Ezequiel Silva III, MD: Anytime they’re talking about physician payment, it’s relative to payment for any professional services can be relevant to practices in that field. Payment, salary and technology drive us to do what we do. Understanding how that payment landscape is unfolding before us is relevant, so a big part of MACRA is ensuring quality metrics are satisfied for the betterment of patient care, for the betterment of patient experience and for the betterment of quality. That’s what we do: patient care and patient quality.
Elliot C. Dickerson, MD: This report is how radiologists can make themselves indispensable to their clinical services and their referring professions by being readily available for communication. In this study, we found that in-person communication was ideal. We had the opportunity to ask clarified questions ensuring that they can understand how the case matches and how we interpret the case. I think that’s going to be a value to both the radiologist and the referring clinician.
Jiyon Lee, MD: I’m thrilled at how this paper has galvanized the interest in this effort. I thank JACR for this. This paper is about using friendly, non-pressured talks to empower the attendees of all backgrounds. But it’s also about exhorting our collective compassionate pool of radiologists to step up, step out and be part of—in fact, enable—intelligent and thoughtful conversations. Be accessible. We cannot afford to assume anyone’s knowledge base on a topic. And in this wonderful country with its ethnic and cultural diversity, lack of awareness and lack of access can still undermine the work that all of us strive to do. Radiologists—we’re patients too!—can help with that, in any setting that can be considered community.
May even the shy try, because sometimes the shyest radiologist among us may be the kindest voice and easiest on the ears. The direct, interactive, in-person experience is wonderful—and the only way to create nimble, flexible lectures that can flex with any recent lay press, address hot topics and embrace the people right before you. Hear their questions, welcome their curiosity, feel their perspective and help dispel fog—like a glorified, high-level show-and-tell. Explain why we screen ourselves and loved ones and not about why they must get screened. Rather, explain the process and the potential benefits and define “harms.” Or just talk about anything! It’s fun! I wish other health providers would do this for all health topics.

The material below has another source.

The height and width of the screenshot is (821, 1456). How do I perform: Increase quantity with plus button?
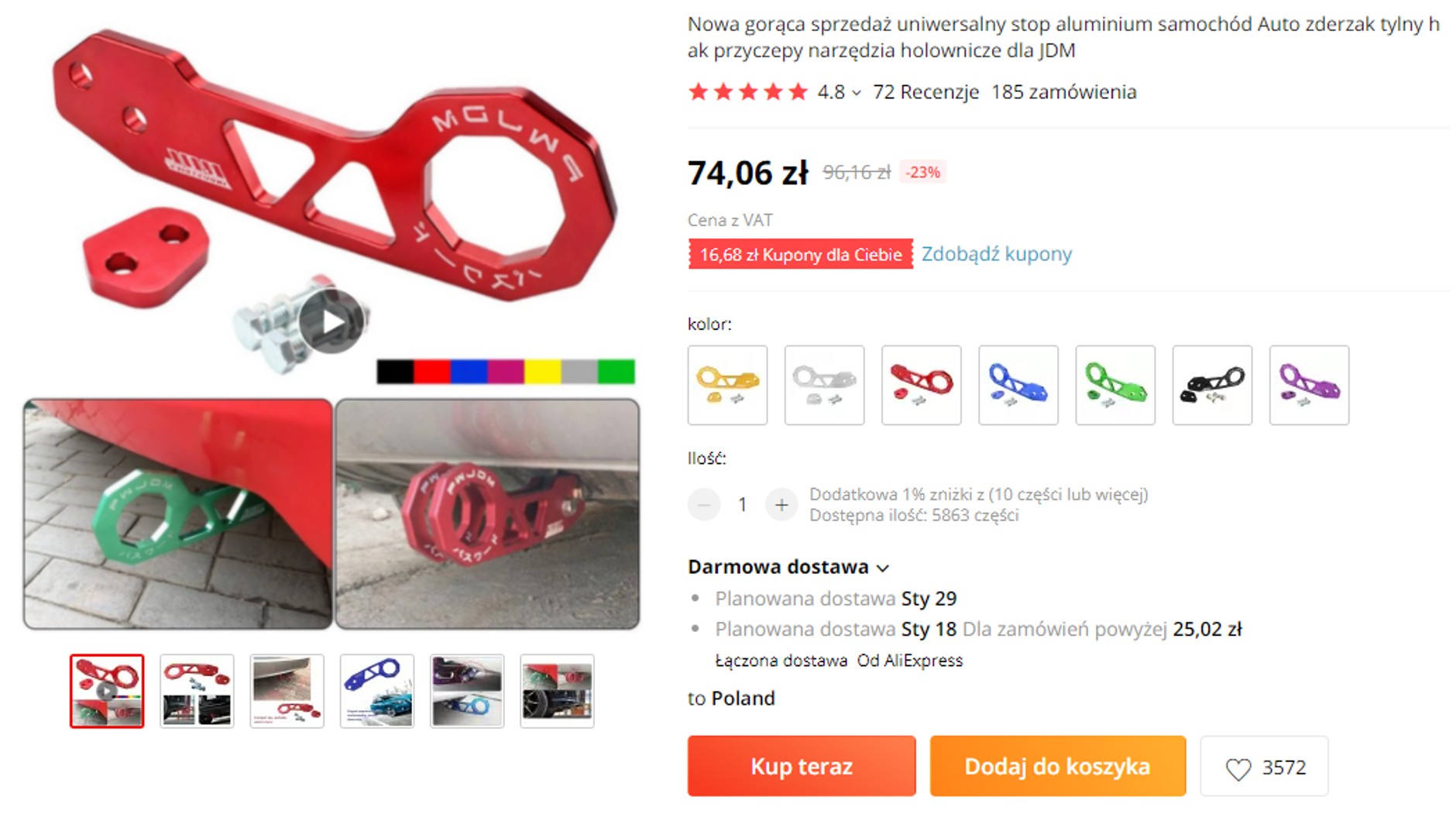pyautogui.click(x=781, y=505)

Rajini Natesan, MD: I think the key take away is that, given expansion is top of mind to most academic institutions, they should take advantage of the different approaches based on their specific situation and needs. Selecting the right strategy should then result in both improved sustainability for the institution, improved patient-centered care and increased value to the service. Achieving those improvements in care may require institutions to employ a combination or mix of the three strategies that we laid out. Each institution, based on its financial situation, brand risk appetite, expectations or operation success, may choose a different path with the same outcome in mind.